What to produce: Begin with the line holding "Where should I click to: Click the Server" and end with the last line of the records below. Set down exactly those lines and leave out every picture.

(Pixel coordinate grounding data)
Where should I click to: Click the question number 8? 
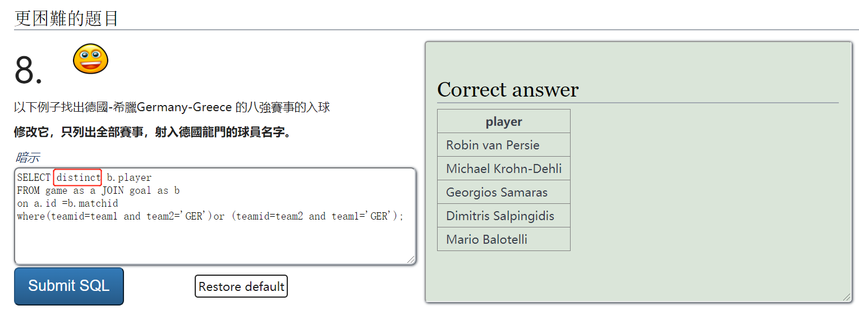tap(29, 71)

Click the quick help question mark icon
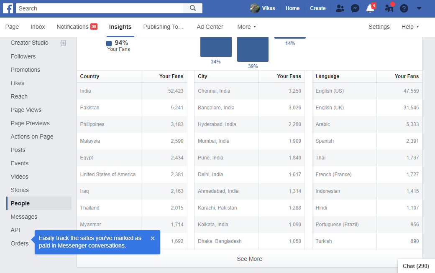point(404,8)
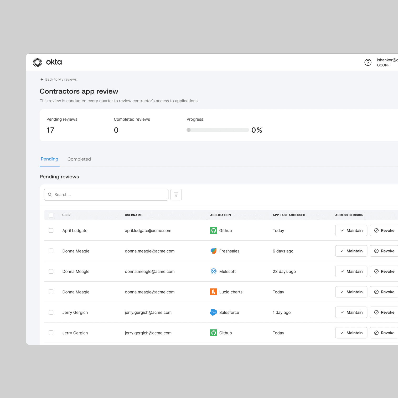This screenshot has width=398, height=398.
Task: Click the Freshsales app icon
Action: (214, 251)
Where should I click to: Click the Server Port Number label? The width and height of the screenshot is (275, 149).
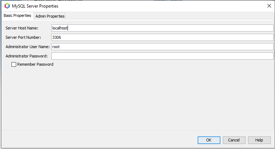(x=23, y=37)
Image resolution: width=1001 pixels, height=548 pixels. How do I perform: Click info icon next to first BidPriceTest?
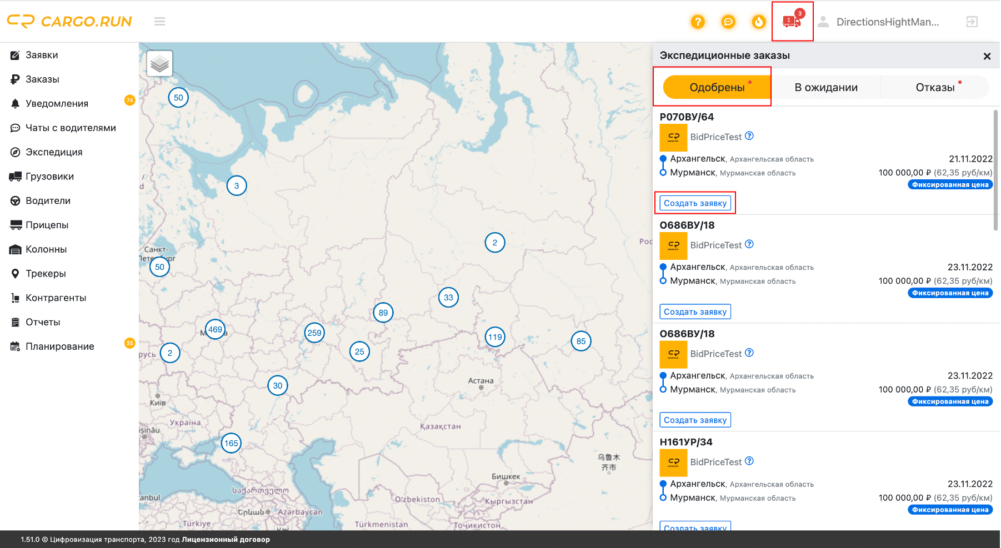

Task response:
Where should I click to: Click the Server Port Number label? The width and height of the screenshot is (275, 149).
(x=23, y=37)
Image resolution: width=1001 pixels, height=548 pixels. How do I perform: Click info icon next to first BidPriceTest?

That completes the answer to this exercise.